Scaling Bitcoin workshop : Stanford 2017
Flyclient super light clients for cryptocurrencies
Flyclient Super light client for cryptocurrencies
Benedikt Buenz, Mahdi Zamani
As you know, the blockchain is a chain because each block connects to the previous block through these hashes. In the header of each block is a commitment to all the transactions. It's using this merkle hash tree where at each level the parent node hashes to the children and this gives you some nice properties which I will talk about later. I need to check consistency though. The first thing I need to check is that the transactions don't spend more than they have... then I need to check that the tree was onstructed correctly. Finally, the blockheaders need to be correct and they need to link to each other and the proof-of-work requirement is that blockhashes to a number that starts with a bunch of zeroes.
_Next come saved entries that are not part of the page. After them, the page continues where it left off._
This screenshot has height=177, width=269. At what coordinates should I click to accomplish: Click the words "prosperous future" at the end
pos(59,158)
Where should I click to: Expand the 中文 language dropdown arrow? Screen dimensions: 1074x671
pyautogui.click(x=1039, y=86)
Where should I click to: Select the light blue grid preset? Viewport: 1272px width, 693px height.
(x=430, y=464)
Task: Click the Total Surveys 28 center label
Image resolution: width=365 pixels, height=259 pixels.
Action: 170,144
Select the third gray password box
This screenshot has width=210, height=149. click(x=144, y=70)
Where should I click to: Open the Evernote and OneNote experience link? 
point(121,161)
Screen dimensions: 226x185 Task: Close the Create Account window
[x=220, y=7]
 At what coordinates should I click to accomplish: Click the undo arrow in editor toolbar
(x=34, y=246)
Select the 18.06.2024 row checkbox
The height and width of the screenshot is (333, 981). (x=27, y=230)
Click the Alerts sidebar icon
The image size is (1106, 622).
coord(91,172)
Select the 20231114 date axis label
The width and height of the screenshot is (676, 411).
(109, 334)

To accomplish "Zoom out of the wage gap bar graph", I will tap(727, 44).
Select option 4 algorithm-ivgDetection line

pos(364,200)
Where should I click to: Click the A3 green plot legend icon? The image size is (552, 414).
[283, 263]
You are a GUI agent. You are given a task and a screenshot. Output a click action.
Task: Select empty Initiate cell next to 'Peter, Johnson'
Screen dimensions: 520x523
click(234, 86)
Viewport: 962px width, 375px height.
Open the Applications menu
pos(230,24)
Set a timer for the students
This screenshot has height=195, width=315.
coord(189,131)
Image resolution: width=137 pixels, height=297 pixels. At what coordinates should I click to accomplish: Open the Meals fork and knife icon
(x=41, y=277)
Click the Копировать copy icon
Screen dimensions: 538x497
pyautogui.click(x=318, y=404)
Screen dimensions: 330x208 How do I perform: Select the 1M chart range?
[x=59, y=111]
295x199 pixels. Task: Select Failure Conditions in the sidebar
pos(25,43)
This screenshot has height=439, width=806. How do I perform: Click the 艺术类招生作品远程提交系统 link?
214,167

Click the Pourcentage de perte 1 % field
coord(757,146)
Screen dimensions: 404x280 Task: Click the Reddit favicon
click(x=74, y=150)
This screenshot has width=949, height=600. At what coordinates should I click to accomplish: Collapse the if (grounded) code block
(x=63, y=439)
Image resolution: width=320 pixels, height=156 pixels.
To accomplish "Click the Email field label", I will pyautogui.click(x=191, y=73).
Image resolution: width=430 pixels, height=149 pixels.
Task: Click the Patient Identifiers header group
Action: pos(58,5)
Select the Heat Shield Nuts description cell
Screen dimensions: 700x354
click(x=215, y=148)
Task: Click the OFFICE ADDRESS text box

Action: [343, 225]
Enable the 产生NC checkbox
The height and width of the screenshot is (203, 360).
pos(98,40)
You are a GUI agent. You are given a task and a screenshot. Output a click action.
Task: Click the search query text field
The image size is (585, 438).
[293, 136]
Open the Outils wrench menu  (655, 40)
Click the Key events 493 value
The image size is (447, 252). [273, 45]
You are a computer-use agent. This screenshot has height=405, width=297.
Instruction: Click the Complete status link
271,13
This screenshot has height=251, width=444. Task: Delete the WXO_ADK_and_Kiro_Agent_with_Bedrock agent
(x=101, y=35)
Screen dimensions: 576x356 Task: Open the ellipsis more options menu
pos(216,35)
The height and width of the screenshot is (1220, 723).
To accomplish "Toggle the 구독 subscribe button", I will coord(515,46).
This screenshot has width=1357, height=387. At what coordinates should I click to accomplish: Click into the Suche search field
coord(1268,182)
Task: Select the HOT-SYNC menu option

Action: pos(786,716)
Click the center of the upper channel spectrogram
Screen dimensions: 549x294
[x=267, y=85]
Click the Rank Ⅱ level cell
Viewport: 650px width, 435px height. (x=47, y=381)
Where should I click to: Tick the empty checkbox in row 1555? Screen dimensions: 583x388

The way this works is that miners an choose this freely and try nonsense and to find one such that the nonce hits the match.
Now I can check what is my blockchain that I have received from soeomene is correct. What if I have two people saying there are two different blockchains? How will I know which one is the correct one? What is Alice going to do in this case? She can use the longest chain rule, which is only one of the rules of course. She can look for which chain has more PoW chain. And then she could assume it's right, the intuition there is that it costs more money to forge history, it's real resources, real energy to produce chains. To summarize this PoW conjecture, it says that honest mining is equilibrium, and in equilibrium the dominant strategy is to follow the rules of hte network. The other part of the conjeture is that the majority of nodes are rational, that the majority of nodes will mine honestly and follow the rules. This holds because it implies that the network will actually be honest and follow the rules of the network and it also has this nice ... property... that you can always distinguish an honest chain between non-honest chain, after being offline. So when you wake up, you download all the chains, and you can find the honest one by looking at the blockheaders and checking validity using all of the rules that was created using the rules of the network. This property does not necessarily hold for proof-of-stake, but that's a topic for another talk.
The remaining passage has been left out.